Der Fall sollte weit über Uri hinaus zu denken geben und ist für viele ein willkommener Startschuss für Diskussionen. In dieser Sache wird noch einiges auf uns zukommen.

Mehr über die Urner Digitalisierungsoffensive: digital-cluster-uri.ch

Digital
Cluster Uri

Der Verein Digital Cluster Uri setzt sich mit Fragen im Zusammenhang mit der Digitalisierung auseinander. Im Zentrum steht dabei der Dialog mit der Urner Bevölkerung im Zusammenhang mit der Anwendung neuer digitaler Technologien. Der Verein soll einen Beitrag leisten, um den Dialog zwischen Fachleuten und Anwendern moderner Technologien zu beleben. Die Initianten wollen sich für eine mündige Bevölkerung einsetzen, welche in der Lage ist, moderne Technologien sinnvoll einzusetzen.
Drei Fragen an Präsident Kurt Gisler, Unternehmer, Landrat und Präsident des Vereins Digital Cluster Uri:

Wie funktioniert ein Hackathon oder Hack Day?
Hacken, wie wir es verstehen, hat – anders, als man das vielleicht vermuten könnte – keine illegale Komponente. Es geht um Experimentierfreudigkeit und kreative pragmatische Lösungsansätze, wie man das auch als Tricks und Kniffs in Form von zum Beispiel Lifehacks kennt. Zu Beginn stellen die sogenannten Challenge-Owner ihre Aufgabenstellungen vor: die sogenannten Challenges. Danach ist es den Teilnehmenden selbst überlassen, an welcher Idee sie arbeiten beziehungsweise welchem Team sie sich anschliessen möchten. Die Gruppen organisieren sich selbst, arbeiten an ihren Challenges und präsentieren am Ende der Hack Days ihre Ergebnisse dem Plenum.
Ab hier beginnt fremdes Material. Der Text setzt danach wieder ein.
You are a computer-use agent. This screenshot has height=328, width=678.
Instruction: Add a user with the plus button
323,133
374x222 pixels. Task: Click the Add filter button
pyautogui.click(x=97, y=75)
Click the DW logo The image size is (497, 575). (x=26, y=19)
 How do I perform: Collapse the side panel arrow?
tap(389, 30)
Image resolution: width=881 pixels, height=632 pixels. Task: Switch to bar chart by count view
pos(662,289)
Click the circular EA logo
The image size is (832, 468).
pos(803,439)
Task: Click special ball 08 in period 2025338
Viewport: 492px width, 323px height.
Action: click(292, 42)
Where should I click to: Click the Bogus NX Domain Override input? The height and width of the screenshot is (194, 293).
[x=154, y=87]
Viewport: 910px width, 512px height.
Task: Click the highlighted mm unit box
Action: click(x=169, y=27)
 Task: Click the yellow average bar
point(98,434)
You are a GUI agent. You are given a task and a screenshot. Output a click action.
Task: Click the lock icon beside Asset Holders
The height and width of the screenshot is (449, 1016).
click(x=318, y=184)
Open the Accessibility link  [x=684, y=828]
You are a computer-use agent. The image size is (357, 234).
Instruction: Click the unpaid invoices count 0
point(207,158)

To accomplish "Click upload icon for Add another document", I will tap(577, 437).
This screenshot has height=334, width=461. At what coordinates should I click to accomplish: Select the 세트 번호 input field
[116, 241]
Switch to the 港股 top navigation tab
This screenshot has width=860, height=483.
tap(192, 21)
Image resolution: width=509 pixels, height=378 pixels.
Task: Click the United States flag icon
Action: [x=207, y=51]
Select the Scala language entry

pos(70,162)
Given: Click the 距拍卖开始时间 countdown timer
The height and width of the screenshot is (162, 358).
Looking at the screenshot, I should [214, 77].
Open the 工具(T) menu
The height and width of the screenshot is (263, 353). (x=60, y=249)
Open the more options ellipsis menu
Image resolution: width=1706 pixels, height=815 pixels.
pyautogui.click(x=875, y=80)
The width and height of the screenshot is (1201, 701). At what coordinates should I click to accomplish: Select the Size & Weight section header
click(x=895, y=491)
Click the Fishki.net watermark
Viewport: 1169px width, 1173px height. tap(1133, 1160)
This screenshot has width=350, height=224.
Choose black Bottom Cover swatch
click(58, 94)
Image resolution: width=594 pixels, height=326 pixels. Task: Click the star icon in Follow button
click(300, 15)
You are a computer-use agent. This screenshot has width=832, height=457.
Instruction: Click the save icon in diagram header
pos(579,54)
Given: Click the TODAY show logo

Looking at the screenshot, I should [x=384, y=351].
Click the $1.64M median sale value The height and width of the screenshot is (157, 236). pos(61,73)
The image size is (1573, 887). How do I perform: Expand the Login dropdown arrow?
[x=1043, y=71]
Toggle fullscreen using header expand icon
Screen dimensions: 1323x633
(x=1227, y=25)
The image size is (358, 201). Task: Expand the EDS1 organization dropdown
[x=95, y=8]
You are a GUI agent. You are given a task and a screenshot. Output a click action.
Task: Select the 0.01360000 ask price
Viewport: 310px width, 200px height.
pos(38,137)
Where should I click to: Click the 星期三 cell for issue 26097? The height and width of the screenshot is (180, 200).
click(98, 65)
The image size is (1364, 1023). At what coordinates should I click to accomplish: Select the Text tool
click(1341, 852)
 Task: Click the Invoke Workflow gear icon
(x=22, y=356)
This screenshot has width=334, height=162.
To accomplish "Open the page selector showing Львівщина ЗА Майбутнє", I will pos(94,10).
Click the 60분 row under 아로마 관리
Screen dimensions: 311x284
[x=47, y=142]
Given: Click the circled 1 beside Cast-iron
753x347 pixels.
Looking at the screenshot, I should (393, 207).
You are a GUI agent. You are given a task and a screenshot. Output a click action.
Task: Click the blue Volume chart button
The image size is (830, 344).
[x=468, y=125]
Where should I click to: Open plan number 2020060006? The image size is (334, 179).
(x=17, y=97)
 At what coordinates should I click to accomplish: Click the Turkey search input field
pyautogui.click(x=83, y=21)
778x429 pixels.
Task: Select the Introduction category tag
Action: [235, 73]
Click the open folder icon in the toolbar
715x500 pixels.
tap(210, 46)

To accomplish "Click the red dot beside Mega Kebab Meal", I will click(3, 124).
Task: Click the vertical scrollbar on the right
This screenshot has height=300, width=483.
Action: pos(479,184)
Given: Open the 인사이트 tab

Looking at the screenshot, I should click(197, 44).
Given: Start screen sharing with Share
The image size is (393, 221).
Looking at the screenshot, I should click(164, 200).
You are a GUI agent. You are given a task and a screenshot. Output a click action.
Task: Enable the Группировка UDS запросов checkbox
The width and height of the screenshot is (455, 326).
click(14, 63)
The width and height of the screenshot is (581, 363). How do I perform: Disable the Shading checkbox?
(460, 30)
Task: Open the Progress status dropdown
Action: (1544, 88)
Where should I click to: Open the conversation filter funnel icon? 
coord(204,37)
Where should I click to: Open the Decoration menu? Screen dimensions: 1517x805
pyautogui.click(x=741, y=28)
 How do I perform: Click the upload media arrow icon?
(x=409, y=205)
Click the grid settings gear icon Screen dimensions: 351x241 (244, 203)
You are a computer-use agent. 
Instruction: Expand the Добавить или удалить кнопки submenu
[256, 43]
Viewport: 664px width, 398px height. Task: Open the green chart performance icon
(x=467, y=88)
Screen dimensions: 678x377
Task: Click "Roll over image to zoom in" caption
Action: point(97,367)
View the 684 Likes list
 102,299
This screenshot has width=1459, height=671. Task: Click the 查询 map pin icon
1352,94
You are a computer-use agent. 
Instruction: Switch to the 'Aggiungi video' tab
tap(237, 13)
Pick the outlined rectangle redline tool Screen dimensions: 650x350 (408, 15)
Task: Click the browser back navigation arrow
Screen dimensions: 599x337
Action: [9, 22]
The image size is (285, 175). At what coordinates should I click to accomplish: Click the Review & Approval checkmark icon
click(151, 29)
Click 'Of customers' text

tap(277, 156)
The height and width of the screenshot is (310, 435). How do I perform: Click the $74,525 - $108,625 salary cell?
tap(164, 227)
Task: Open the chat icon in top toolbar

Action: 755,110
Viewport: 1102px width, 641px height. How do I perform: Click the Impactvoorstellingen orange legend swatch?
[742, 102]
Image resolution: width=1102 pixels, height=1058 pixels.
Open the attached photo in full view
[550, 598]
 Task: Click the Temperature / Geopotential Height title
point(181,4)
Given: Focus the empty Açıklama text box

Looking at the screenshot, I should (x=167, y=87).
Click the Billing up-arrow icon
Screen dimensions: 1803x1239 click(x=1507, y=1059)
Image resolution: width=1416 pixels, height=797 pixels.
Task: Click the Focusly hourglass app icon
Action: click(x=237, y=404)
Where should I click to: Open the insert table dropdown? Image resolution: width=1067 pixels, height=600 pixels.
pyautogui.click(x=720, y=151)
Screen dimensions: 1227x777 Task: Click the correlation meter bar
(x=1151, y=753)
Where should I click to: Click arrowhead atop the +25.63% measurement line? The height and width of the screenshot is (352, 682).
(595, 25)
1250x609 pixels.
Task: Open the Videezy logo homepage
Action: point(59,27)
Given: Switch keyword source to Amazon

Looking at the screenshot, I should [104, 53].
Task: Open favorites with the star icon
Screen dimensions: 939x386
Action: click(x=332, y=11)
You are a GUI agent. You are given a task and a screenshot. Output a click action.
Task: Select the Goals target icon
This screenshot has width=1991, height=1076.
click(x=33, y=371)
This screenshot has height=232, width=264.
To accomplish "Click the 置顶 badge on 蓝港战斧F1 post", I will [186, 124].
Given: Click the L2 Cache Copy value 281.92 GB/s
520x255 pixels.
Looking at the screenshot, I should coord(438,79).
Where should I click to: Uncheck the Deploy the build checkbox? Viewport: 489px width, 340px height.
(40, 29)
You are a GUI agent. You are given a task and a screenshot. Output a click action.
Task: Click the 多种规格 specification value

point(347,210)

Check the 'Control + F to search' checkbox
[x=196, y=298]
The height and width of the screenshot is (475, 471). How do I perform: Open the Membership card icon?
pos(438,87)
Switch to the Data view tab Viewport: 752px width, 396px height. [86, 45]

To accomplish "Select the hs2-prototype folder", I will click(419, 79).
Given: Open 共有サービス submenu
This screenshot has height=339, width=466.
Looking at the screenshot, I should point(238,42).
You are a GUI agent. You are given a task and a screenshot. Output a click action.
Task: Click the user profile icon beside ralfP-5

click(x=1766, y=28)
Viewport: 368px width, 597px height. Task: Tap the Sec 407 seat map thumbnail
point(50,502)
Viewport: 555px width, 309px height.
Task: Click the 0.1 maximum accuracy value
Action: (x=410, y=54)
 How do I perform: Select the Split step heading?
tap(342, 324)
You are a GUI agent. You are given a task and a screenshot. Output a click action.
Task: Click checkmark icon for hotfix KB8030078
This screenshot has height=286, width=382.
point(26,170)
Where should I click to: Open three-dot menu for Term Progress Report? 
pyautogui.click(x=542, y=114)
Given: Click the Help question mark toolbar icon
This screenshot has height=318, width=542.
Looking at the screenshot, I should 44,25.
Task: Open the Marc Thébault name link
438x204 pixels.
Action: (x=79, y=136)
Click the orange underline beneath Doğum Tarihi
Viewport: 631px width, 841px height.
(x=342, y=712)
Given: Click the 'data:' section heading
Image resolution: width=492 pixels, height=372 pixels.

Was war das Ziel der Urner Data Hack Days?
Die Zielsetzung lautete: mit Daten und digitalen Hilfsmitteln Lösungen für öffentliche Probleme entwickeln und damit zum Gemeinwohl im Kanton Uri beitragen, also «Public Value» schaffen. Basierend auf Open Government Data, den frei verfügbaren Behördendaten, und mithilfe von zahlreichen Open Source Tools, der offen zugänglichen Software, entwickeln die Teilnehmenden der Data Hackdays Uri innovative Lösungen, die für die Menschen, die Umwelt, die Verwaltung und die Wirtschaft Nutzen stiften. Damit zeigen diese Anwendungen an den Data Hackdays Uri 2023 auf, wie die digitale Transformation im Dienst der Öffentlichkeit ihre Wirkung entfaltet.

Was ist Ihre Motivation, sich für den Wissensaustausch mit der Bevölkerung einzusetzen?
Ich finde es schwierig, dass sich Individuen mit der Aussage «Davon verstehe ich nichts» aus der Diskussion nehmen. Wir alle sind gefordert, genug zu verstehen, um die wichtigen anstehenden Entscheidungen bezüglich unserer digitalisierten Zukunft zu fällen. Es ist dringend notwendig, dass bedeutsame Technologien wie zum Beispiel künstliche Intelligenz demokratisiert werden. Ansonsten machen wir gesellschaftliche Rückschritte und bewegen uns in Richtung Mittelalter. In dieser Zeit wurde das Wissen von den Mächtigen in lateinischsprachigen Büchern unter Verschluss gehalten, wodurch die unwissende Bevölkerung manipuliert werden konnte. Die Mächtigen sind heute die Tech-giganten. Wir müssen dringend gegen die drohende fortschreitende Manipulation antreten.